Start of Block

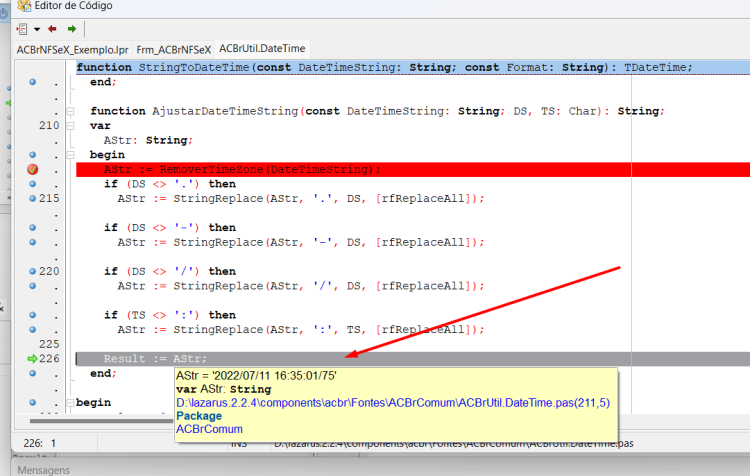Select the ACBrUtil.DateTime tab
The height and width of the screenshot is (476, 750).
(x=262, y=49)
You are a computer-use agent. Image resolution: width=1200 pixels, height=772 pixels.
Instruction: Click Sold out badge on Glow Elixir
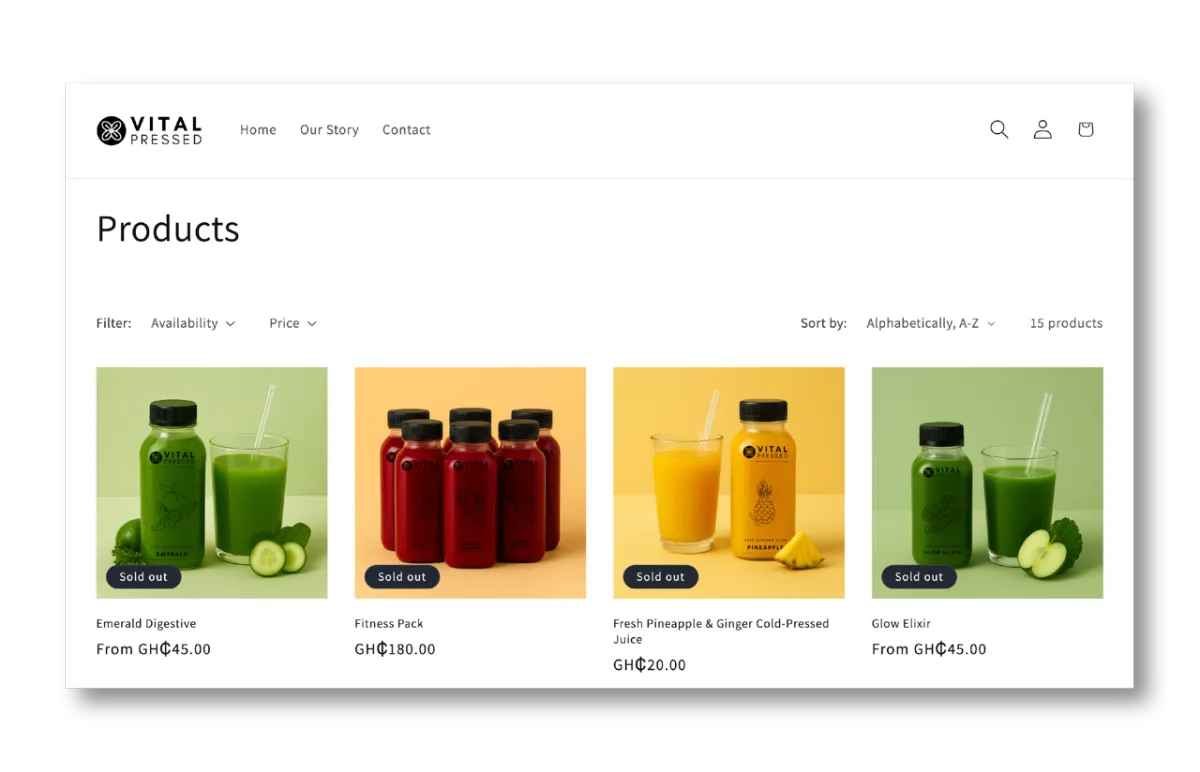[919, 577]
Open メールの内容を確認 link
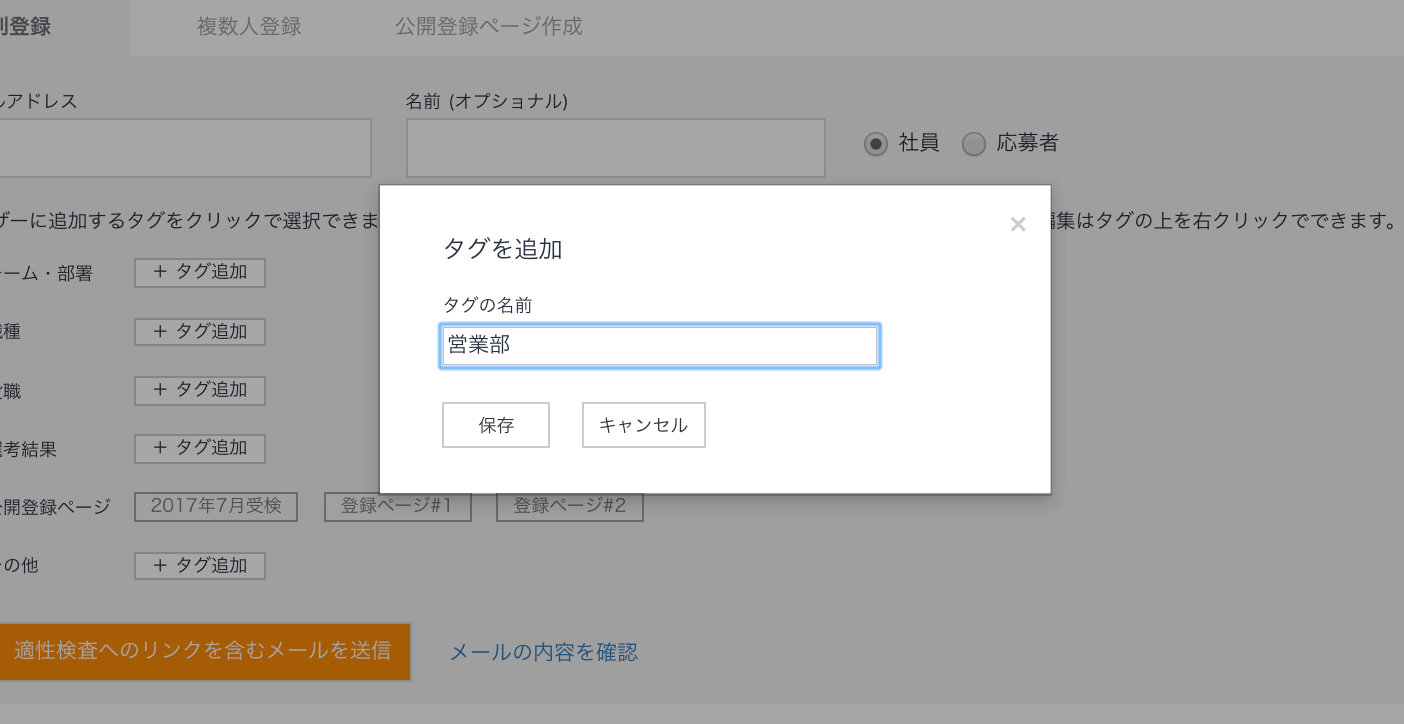Viewport: 1404px width, 724px height. [542, 651]

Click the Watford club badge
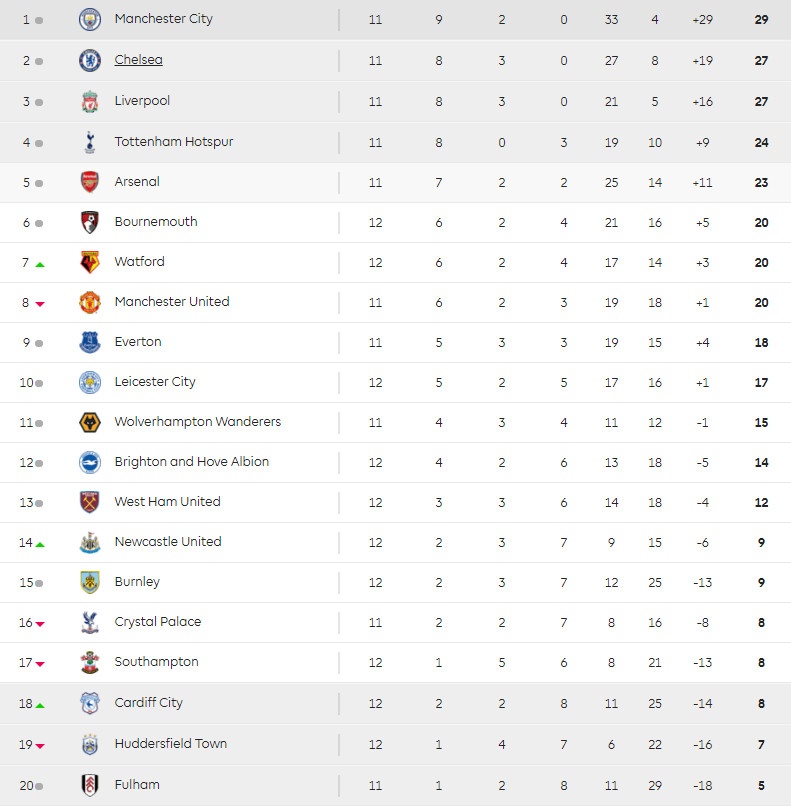pos(90,262)
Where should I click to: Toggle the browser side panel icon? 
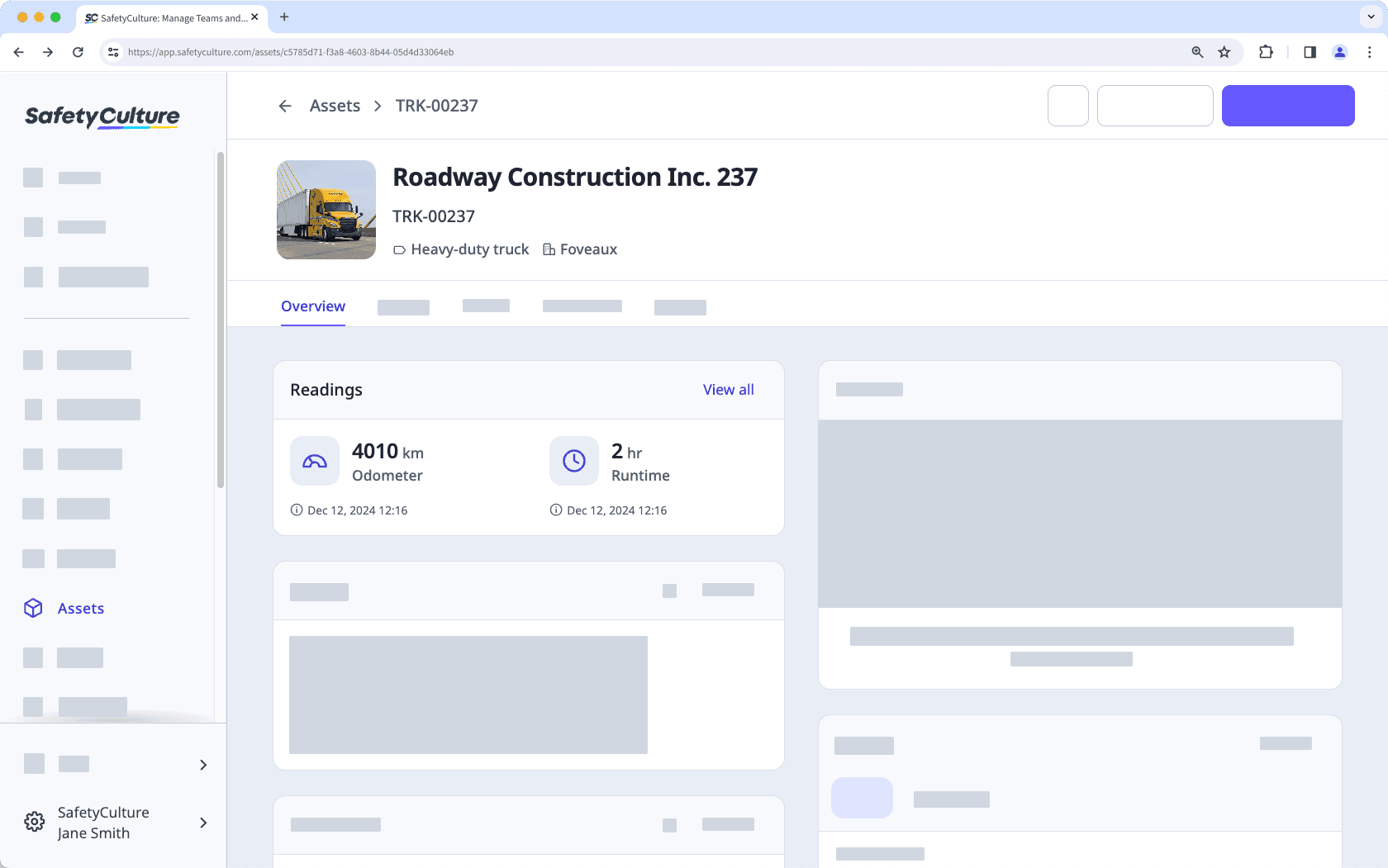(1310, 52)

End of Block

**WHAT YOU NEED TO DO:**
Your answer must be the lines from the one containing "Where should I" through the last line of the records, both included, written out exactly and without pictures.

**SOLUTION BELOW:**
Where should I click to: Toggle the browser side panel icon? 
(1310, 52)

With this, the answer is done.